Nina suspiró y miró a las otras recepcionistas.
—Voy a hablar con la maestra del gremio.
Una de las recepcionistas jadeó, mirándola.
—¿Espera, ha vuelto?
Nina sonrió.
—Acabo de sentir su aura aparecer en la habitación cerrada.
No sé cuánto tiempo se quedará, así que tengo que darme prisa —.
Subió las escaleras.
¡Toc!
¡Toc!
—Maestra del Gremio, ¿puedo entrar?
—preguntó Nina.
—Adelante.
No tengo mucho tiempo —.
Una voz de mujer respondió desde dentro de la habitación.
Nina abrió la puerta, viendo a una mujer Tiefling de piel roja de pie junto al escritorio leyendo los papeles apilados allí.
Nina se acercó a ella e hizo una pequeña reverencia.
—Maestra del Gremio Malta, hay dos asuntos urgentes sobre los que me gustaría tener tu consejo.
Malta giró su cabeza hacia Nina.
—Ese mago y Abel —.
Suspiró—.
No mates al mago antes de obtener pruebas sólidas contra él, algo que no pueda ser manipulado por magia —.
Se sentó en la mesa, poniendo una pierna sobre la otra—.
Y en cuanto a Abel, deja a ese chico en paz por ahora.
—Dijo que un cubus visita su burdel —dijo Nina—.
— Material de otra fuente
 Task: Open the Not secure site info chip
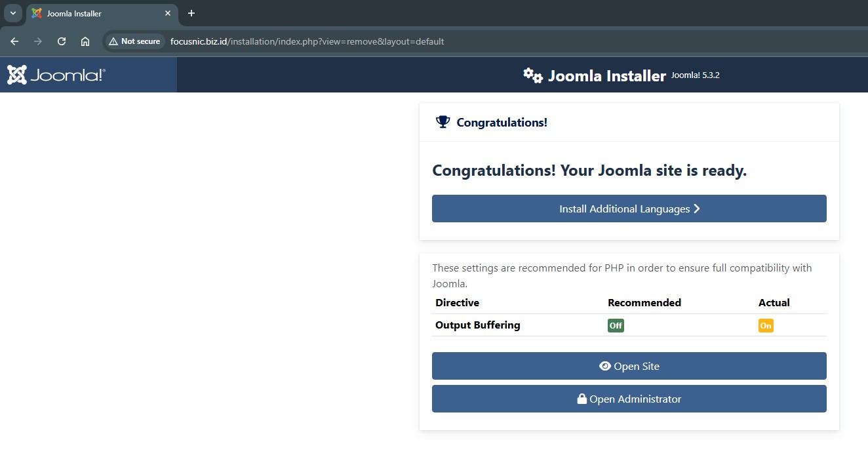[134, 41]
Otras recepcionistas sospechan que él está detrás de todo eso, además del hecho de que no mencionó esto antes.
Malta sacudió su cabeza.
—Deja a Abel en paz.
No quiero empezar ningún problema con cierta persona.
—Eso no puede ser.
Estoy segura de que podemos resolverlo con el señor —respondió Nina.
—El señor no es el problema —.
Malta se rascó la cabeza—.
Escucha, incluso Abel podría no saberlo, pero lastimarlo puede hacer que nos maten a todos —.
Se acercó a Nina—.
Estoy tratando de contactar a esa persona y obtener su permiso para ocuparme de él.
Hasta entonces, no hagas ningún movimiento.
—Un grupo se ocupará de él la próxima semana.
¿Puedes encontrarla para entonces?
—preguntó Nina.
—Maldición —.
Malta se rascó la cabeza—.
Retira la misión, y si no puedes, solo investiga y no hagas nada drástico —.
Malta señaló la puerta—.
Todos los demás asuntos del gremio están dentro de la normativa, puedes retirarte.
Nina salió de la habitación, y Malta golpeó sus manos sobre la mesa.
—Maldita sea, Señora Alice —.
Miró al suelo—.
Espero que estés feliz en el fondo del infierno.
¿Cómo demonios voy a contactarte ahora?
Sabes que no puedo entrar en iglesias.
¡Puff!
Malta desapareció en una nube de ceniza y fuego.